Dalam bahasa Indonesia, kata micin merupakan kata baru. Kata ini baru dicantumkan dalam Kamus Besar Bahasa Indonesia Edisi V (2018). Dalam KBBI edisi cetak lainnya dan juga kamus-kamus bahasa Indonesia susunan Poerwadarminta, E. St. Harahap, dan St. Mohammad Zain, kata micin belum ada. Jika melihat makna micin dalam KBBI, akan tercantum ‘vetsin’.

Masuknya kata micin ke dalam KBBI Edisi V memang berkaitan dengan upaya Badan Pengembangan dan Pembinaan Bahasa dalam merekam dan mendokumentasikan kosakata yang terpakai di kalangan masyarakat. Oleh karena itu, dalam KBBI Edisi V, kata micin dilabeli cak atau masuk ke dalam ragam percakapan. Dalam beberapa tahun terakhir, penggunaan kata micin sangat produktif dalam video dan percakapan tertulis di media sosial, seperti Instagram, TikTok, dan Twitter.

Pada masa-masa sebelumnya, masyarakat tidak menggunakan kata micin, tetapi memakai kata vetsin. Vetsin adalah ‘bumbu tambahan untuk menyedapkan masakan berupa serbuk berwarna putih bersih, monosodium glutamat sebagai bahannya’. Oleh karena itu, kata micin yang bermakna ‘vetsin’ dilabeli dengan Tbg yang merupakan singkatan dari tata boga. Kata micin memang secara spesifik dipakai dalam ranah tata boga.

Kepopuleran kata micin di media sosial sesungguhnya tidak berkenaan dengan tata boga.

Pada suatu waktu, pengguna bahasa Indonesia menggunakan kata micin ini untuk membandingkan beberapa kelompok generasi yang sudah dikelompokkan oleh Badan Pusat Statistik Indonesia (2020). Masyarakat membandingkan generasi y atau generasi milenial (kelahiran 1981—1996) dengan generasi yang lahir setelah masa tersebut, yaitu generasi z (1997—2012) dan generasi post gen z (di atas 2013). Generasi yang lahir setelah generasi milenial disebut dengan generasi micin.

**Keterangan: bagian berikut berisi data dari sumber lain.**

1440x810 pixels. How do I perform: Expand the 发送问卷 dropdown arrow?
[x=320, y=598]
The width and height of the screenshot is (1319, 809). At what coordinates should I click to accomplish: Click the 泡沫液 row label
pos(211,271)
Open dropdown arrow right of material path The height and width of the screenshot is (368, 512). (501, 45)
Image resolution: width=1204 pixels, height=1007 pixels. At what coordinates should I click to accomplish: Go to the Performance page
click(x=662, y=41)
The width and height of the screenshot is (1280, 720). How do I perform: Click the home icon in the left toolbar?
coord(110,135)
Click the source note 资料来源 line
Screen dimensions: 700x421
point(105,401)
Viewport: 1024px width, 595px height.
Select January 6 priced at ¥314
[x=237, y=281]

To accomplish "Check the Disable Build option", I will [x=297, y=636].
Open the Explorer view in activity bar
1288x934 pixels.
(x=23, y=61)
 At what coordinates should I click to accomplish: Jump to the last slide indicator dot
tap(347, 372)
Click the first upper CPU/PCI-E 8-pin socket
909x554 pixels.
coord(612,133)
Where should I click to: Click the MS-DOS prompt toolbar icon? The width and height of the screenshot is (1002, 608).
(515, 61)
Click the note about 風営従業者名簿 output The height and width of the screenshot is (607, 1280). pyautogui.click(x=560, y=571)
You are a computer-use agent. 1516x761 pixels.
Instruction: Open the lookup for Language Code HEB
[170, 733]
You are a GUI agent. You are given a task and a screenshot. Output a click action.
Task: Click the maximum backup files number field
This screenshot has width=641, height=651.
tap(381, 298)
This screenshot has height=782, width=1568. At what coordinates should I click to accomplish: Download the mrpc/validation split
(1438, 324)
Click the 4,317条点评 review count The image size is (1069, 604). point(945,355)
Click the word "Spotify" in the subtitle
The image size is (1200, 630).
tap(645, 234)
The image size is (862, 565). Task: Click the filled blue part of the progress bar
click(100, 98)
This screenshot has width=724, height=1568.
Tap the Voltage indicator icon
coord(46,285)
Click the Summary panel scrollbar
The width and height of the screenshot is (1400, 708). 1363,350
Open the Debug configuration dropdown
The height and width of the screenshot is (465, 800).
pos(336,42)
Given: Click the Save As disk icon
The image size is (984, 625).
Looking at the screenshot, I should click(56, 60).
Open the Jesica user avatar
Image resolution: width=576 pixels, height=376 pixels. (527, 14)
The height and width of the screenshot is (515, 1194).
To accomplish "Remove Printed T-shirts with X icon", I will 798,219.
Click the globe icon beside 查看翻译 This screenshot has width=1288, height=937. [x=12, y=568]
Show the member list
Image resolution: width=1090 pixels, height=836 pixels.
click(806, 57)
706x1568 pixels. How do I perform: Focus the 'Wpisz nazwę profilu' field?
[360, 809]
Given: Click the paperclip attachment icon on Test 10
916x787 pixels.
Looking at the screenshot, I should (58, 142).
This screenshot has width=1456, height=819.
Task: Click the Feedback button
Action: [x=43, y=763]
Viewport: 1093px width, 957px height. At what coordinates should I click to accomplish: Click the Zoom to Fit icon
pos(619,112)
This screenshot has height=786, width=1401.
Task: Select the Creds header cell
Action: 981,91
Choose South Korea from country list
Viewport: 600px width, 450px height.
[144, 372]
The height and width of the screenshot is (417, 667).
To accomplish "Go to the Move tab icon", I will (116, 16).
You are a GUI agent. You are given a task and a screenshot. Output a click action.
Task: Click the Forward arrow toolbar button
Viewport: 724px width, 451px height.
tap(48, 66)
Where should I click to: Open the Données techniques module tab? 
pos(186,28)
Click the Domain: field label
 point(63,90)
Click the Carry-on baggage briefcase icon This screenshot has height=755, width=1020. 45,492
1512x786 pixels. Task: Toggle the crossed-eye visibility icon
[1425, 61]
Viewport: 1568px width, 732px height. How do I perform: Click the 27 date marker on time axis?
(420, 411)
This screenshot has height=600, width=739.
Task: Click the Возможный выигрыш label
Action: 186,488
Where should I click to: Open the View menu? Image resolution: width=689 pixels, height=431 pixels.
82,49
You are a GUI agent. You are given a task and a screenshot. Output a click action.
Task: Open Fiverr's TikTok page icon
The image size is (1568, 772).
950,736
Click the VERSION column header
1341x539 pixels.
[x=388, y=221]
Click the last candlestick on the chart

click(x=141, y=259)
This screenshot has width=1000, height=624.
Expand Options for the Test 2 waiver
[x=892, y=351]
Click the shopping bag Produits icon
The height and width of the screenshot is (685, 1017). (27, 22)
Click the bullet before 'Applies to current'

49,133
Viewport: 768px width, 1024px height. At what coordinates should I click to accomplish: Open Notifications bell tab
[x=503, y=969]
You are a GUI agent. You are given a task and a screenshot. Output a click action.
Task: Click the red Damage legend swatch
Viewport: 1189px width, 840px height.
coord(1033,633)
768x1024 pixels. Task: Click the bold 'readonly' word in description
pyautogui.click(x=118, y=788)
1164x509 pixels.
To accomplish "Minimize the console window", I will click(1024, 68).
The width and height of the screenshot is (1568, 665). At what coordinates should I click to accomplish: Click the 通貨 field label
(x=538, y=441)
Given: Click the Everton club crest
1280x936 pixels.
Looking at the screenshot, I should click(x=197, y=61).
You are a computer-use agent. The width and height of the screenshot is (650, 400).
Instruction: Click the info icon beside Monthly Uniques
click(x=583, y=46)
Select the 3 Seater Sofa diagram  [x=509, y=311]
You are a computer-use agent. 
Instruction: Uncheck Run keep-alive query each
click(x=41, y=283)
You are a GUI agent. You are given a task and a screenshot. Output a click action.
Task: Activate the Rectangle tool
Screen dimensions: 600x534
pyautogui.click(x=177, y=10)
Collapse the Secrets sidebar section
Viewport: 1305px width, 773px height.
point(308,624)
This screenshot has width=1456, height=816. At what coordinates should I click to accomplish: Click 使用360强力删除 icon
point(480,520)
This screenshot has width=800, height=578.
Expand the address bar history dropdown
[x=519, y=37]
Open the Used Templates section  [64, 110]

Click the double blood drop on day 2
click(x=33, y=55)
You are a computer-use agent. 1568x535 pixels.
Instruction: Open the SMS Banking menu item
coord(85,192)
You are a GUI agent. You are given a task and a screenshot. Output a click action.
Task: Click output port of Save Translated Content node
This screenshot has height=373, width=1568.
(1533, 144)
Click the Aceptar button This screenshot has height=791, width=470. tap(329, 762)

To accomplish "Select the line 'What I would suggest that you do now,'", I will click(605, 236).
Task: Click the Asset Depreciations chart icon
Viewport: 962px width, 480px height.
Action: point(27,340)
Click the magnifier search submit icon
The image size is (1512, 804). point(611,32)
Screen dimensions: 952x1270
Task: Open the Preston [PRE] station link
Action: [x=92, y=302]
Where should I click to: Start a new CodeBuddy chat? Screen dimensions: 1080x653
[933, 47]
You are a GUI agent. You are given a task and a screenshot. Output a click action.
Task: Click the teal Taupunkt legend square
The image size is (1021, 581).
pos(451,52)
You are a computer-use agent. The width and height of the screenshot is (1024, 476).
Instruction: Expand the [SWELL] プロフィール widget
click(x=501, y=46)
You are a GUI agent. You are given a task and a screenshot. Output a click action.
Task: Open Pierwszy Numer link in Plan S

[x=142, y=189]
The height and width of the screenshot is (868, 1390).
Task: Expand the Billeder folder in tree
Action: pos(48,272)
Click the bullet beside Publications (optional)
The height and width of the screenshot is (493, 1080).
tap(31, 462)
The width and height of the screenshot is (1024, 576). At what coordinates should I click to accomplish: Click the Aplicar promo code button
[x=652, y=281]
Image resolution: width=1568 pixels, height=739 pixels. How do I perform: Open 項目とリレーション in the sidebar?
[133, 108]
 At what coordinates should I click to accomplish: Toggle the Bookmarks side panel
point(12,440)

Frasa generasi micin digunakan untuk menggambarkan generasi yang suka  mengonsumsi Monosodium Glutamat (MSG). Nama lain dari MSG ini adalah vetsin atau micin sehingga lahirlah istilah generasi micin. MSG berbentuk kristal berwarna putih yang diekstrak dari asam glutamat alami, seperti dari rumput laut, batang tebu, dan sayuran tertentu. MSG ini ditemukan pertama kali tahun 1908 oleh Profesor Kikunae Ikeda setelah mencicipi kaldu dashi buatan istrinya yang menggunakan kombu atau rumput laut Jepang. Karena rasa gurihnya berbeda, Profesor Ikeda pun meneliti kaldu tersebut hingga berhasil mengesktrak komponen kristal yang ternyata adalah asam glutamat. Kristal itulah yang menghasilkan rasa gurih.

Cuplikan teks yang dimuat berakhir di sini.